11- Ya les ocurría a los grandes nombres de la Ilustración: «...los philosophes formaban una élite consciente de sí misma (…) Al ser una élite, su filosofía tenía sus limitaciones sociales: tenían poco que decir para confortar a los pobres y, como Robespierre dijo más tarde, en son de queja, mostraron poca preocupación por “los derechos del pueblo”. “No es a los trabajadores a los que hace falta educar —escribió Voltaire—, sino a los buenos burgueses, a los comerciantes”; y también Holbach y Diderot admitieron que escribían únicamente para un público educado. Y en un capítulo posterior veremos como Turgot (con el apoyo de Voltaire) puso su lealtad a los principios fisiocráticos por encima del abastecimiento de pan barato para los pobres.» Tomado del libro de George Rudé «Europa en el siglo XVIII. La aristocracia y el desafío burgués». Puede leerse en Alianza, Madrid 1987.

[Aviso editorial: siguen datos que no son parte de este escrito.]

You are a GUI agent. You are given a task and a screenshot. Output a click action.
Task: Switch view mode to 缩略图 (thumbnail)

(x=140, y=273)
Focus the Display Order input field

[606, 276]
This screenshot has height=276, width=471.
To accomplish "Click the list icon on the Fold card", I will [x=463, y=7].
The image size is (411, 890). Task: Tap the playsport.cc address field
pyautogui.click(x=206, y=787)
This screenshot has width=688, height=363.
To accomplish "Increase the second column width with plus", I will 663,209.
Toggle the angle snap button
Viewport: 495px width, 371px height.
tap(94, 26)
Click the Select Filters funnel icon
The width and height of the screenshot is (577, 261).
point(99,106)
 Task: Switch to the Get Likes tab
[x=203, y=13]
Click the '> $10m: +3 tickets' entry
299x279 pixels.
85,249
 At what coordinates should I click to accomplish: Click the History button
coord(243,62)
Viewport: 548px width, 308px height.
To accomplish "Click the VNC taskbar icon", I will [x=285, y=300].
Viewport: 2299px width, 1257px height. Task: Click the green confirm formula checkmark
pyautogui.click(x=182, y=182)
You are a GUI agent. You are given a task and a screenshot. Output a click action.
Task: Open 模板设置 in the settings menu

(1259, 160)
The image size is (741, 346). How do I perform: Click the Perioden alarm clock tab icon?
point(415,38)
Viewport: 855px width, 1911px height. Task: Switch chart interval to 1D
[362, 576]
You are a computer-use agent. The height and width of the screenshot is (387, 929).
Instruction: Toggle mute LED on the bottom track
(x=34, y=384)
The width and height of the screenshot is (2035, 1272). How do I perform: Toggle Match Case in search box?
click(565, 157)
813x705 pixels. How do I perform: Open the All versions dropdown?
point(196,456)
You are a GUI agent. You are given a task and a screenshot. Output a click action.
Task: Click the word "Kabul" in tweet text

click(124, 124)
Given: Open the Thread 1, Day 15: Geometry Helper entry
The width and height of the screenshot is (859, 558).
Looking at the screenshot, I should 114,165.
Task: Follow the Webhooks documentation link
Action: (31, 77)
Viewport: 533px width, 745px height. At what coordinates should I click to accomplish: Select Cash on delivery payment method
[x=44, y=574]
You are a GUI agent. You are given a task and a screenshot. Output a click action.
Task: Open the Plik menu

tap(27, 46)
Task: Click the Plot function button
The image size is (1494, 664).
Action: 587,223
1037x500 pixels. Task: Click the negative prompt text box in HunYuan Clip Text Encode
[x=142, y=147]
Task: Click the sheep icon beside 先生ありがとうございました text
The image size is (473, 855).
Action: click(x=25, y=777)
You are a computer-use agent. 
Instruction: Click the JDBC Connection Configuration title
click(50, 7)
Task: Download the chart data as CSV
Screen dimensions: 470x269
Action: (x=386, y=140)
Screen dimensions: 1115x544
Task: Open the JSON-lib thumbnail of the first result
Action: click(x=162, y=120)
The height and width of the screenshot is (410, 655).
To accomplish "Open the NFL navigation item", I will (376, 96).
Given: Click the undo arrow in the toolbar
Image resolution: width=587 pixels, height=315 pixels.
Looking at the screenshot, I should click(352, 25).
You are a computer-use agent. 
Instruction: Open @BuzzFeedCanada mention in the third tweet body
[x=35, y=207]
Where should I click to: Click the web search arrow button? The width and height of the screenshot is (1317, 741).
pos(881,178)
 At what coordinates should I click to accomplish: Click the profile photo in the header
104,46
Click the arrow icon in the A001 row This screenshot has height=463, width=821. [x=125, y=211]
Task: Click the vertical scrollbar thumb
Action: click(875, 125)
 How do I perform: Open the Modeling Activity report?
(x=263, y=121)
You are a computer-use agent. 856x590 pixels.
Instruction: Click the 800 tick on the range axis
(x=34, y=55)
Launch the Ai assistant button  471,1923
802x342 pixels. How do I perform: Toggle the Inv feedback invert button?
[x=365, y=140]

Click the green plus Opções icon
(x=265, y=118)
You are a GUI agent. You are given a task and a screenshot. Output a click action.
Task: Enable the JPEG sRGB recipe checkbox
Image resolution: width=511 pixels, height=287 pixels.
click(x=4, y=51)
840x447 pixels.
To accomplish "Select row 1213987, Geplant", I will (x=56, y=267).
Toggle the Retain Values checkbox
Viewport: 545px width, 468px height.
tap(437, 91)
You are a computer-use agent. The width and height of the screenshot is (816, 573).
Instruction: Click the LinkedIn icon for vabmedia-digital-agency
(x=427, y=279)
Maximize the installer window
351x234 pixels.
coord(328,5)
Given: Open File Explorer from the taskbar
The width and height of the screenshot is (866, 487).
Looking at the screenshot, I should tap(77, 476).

12- Hay una excepción: la patria. Éste es el único caso de una visión de libertad colectiva protagonizada por la burguesía. Más tarde nos detendremos en esta cuestión.

13- La noticia puede leerse en este enlace: http://www.elconfidencial.com/econo...

14- Comte, además, negaba el ideal igualdad, afirmando que si las personas tienen diferentes características y comportamientos sociales, también han de tener distintos derechos.